Monday, April 6, 2009

Foster Kids Medication Use

There's debate over the use of Ritalin, Lithium, and other psychotropic medications in foster and special needs adoptive kids. Parents find it hard to accept depression, ADHD, and mood disorders as real issues when they themselves have not experienced it first hand or have ever loved someone who's struggled to be good enough, "get it" as easily as peers, or live unburdened by the mood storms these kids and teens have inherited from the very biological family members who failed to care for the child due to the limiting effects of their own mental health issues.
Sorrowfully parents feel they are being manipulated, tricked, duped, or bullied. "If only the child were less selfish, could just apply himself, needs more discipline or punishment."
Failing to recognize, accept, or seek help for a child experiencing hereditary mood disorders, brain chemical abnormalities, or cognitive impairments can lead to a teen or adult who feels they'll never measure up, be normal, or worthy. An attitude that medications and therapy is wrong, dangerous, or unnecessary can lead to the very self medication (drugs and alcohol), suicide and attempts, isolation and failures that cost the child's birth parents the right and ability to raise the child that is now living their legacy.
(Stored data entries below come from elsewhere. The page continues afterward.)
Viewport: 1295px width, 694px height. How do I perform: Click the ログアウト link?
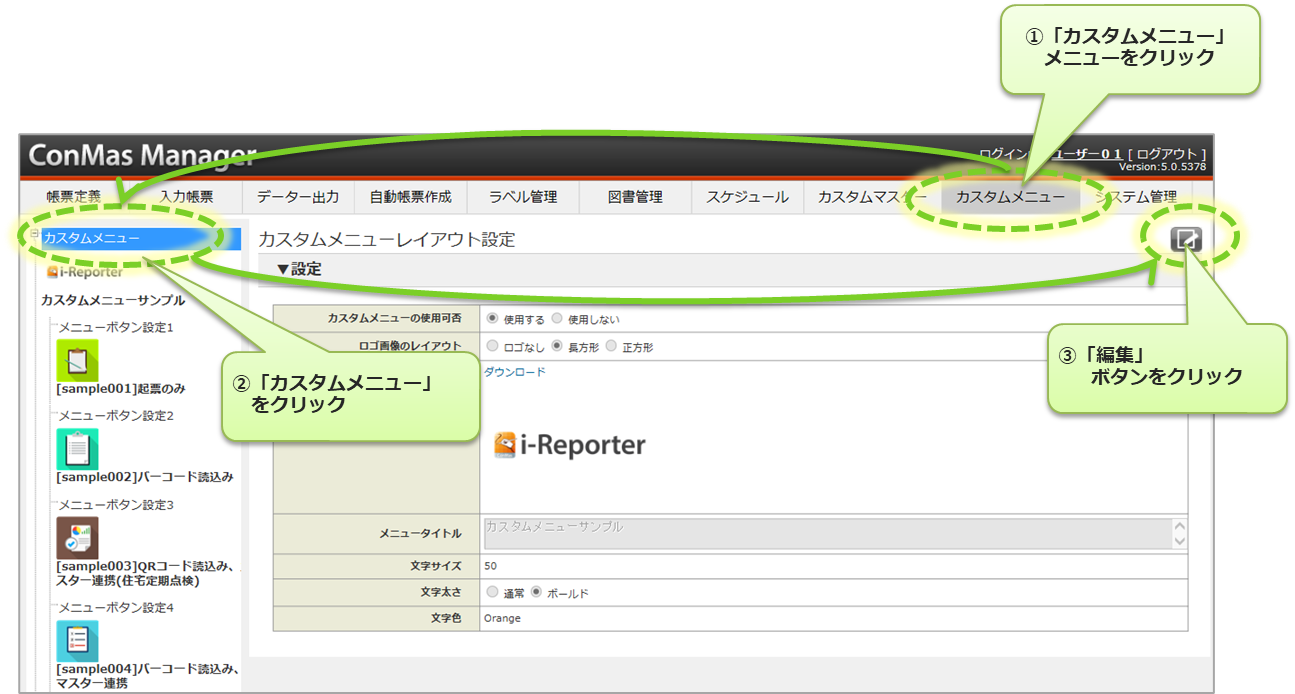(1167, 154)
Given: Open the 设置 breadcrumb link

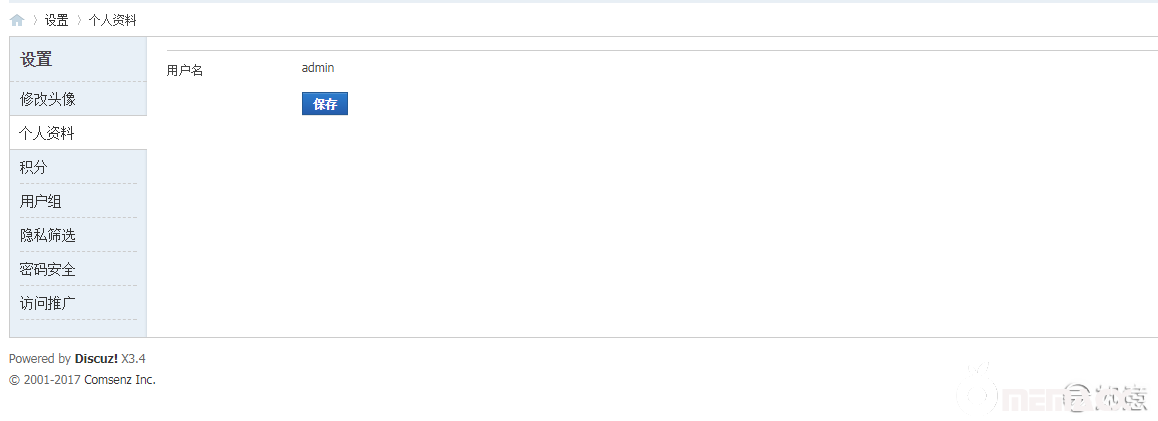Looking at the screenshot, I should click(56, 20).
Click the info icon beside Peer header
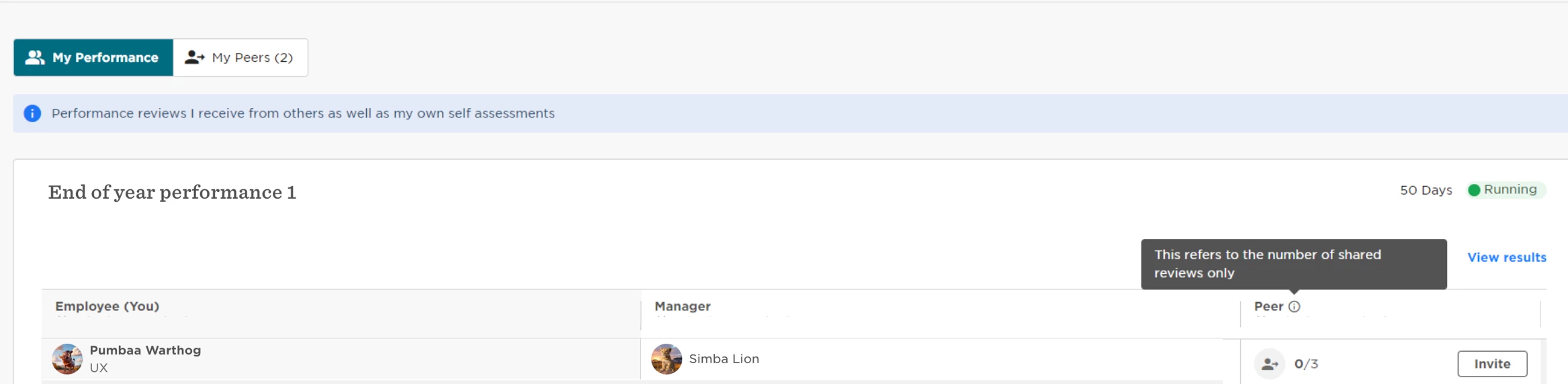Viewport: 1568px width, 384px height. click(1295, 307)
The medications aren't perfected and some do have dangerous or bothersome side effects but the alternatives can be worse. Children should be allowed help without the guilt of not being able to power through mental health issues on their own. Accepting the child's extra needs and supporting them is a true act of understanding and compassion.

Saturday, April 4, 2009

Post Adoption Depression

Post Adoption Depression Syndrome. It's not commonly known that it happens after a baby or child joins a family through adoption not just a form of post partum depression post giving birth. It can happen a day after your child joins your family or a year. It can happen to a Mom or a Dad. It can happen if your child is perfectly perfect or beautifully flawed. Some call it adoption blues but it can feel much worse then a small case of being down. It can range from annoyance from losing the life you previously had before children arrived or all the way up to anxiety episodes or panic disorders. The triggers can be anything from lack of sleep, discovering a difficult special need, feeling overwhelmed. It's really really real and will improve if seeking support from others who've adopted, a professional to talk with, medication, journaling, just be sure to seek help in some way. You don't have to feel guilt or do this alone.
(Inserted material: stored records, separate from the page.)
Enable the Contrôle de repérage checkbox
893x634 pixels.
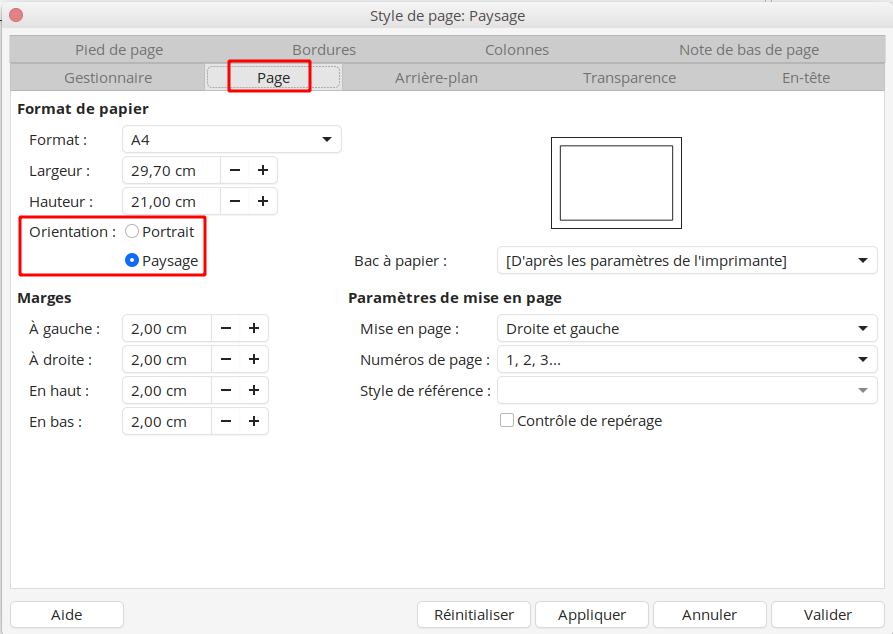coord(507,421)
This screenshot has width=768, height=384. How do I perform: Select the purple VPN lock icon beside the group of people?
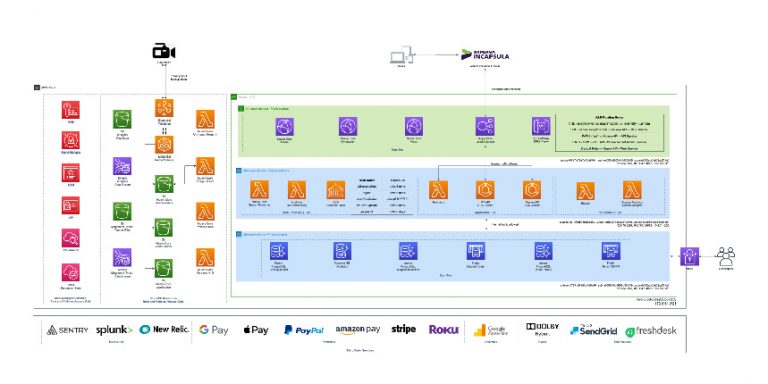[x=689, y=256]
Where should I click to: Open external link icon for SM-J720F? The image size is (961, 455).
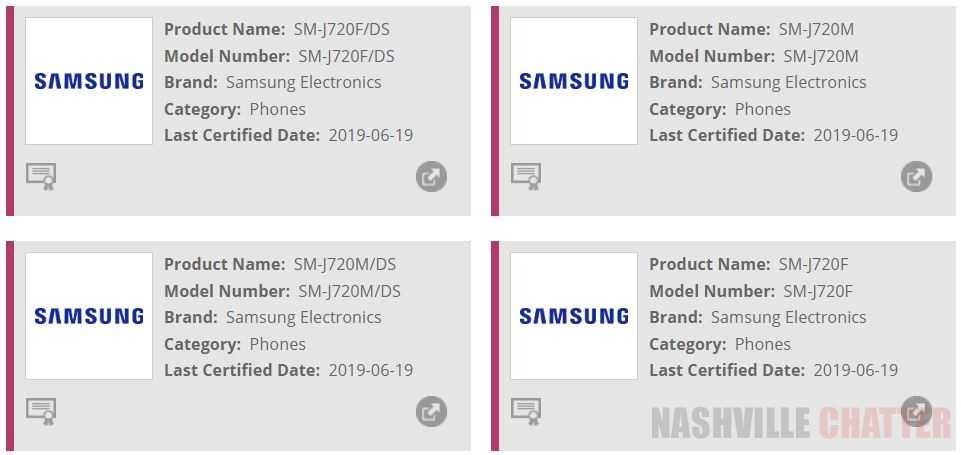pyautogui.click(x=916, y=411)

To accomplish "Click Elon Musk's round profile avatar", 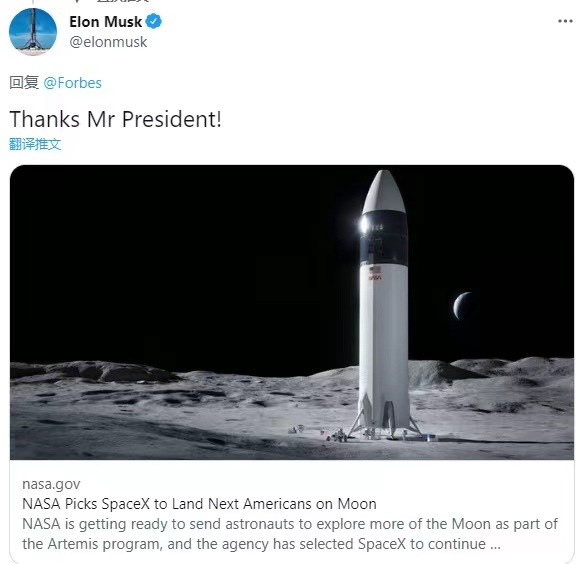I will click(33, 32).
Here are some real mom's experiences with PADS:

Mom #1-My daughter was adorable! That is for certain. We adopted her at one year old through our state's Social Services Department. Actually she moved in then (legally free), but didn't finalize the adoption right then. She had a loving but over bearing foster mom who was a constiant intrusion with visits, phone calls and how-to lessons on the care of my daughter. My dear daughter was a little off always. I couldn't explain what it was a just brushed it aside as a drug effect and probably some issue attaching to me after the trauma off moving. The caseworker and attorney visits with their annoying unhelpful intrusions, the therapist appointments where it was made clear they are the experts on my child and the fact that my dd was having some kind of issue all bogged down on me at once. I'd given up a life with my two older boys where I could sleep in a bit, no diapers, no hand holding, no need to constantly watch over the child for this new life that included opening my home to scrutinizing, strangers and a child with issues I didn't have a good idea what they were. If depression is rage turned inward then I was feeling it full force! My body physically ached, I lost friends interest who didn't have little kids anymore, and I felt alone as if I had no right to "complain" because I had a million chances in my 2 year adoption process to change my mind. I still wrestle with depression symptoms 3 years later. Three years later I still don't have a 100% clear idea about what's going on with my daughter. But I know that this period in her life isn't permanent, we'll reach new stages as time goes on. Kids are little for just a short time in their lives. I have appointments with all the professionals. Someone will help my daughter or I'll just keep advocating till they do. I know that much is true.

Mom #2-I tried to talk to my husband about my feelings but he didn't seem to feel the same way. I tried to talk to my best friend but her attitude seemed kinda like she thought I got a child after a two year wait so I should just be happy. I was glad to find a message board that had other moms who've been through it. My ND put me on 5HTP. I got over it pretty much but did find that the hard behaviors I have to put up with have required counseling, more help with my child and a lot of work. It's hard but got easier when I found out I didn't cause this, choose this and don't have to control it by myself.

Mom #3- I still take medication. My child takes medication. I'm as crazy as they are. Life is what it is. Gotta love it.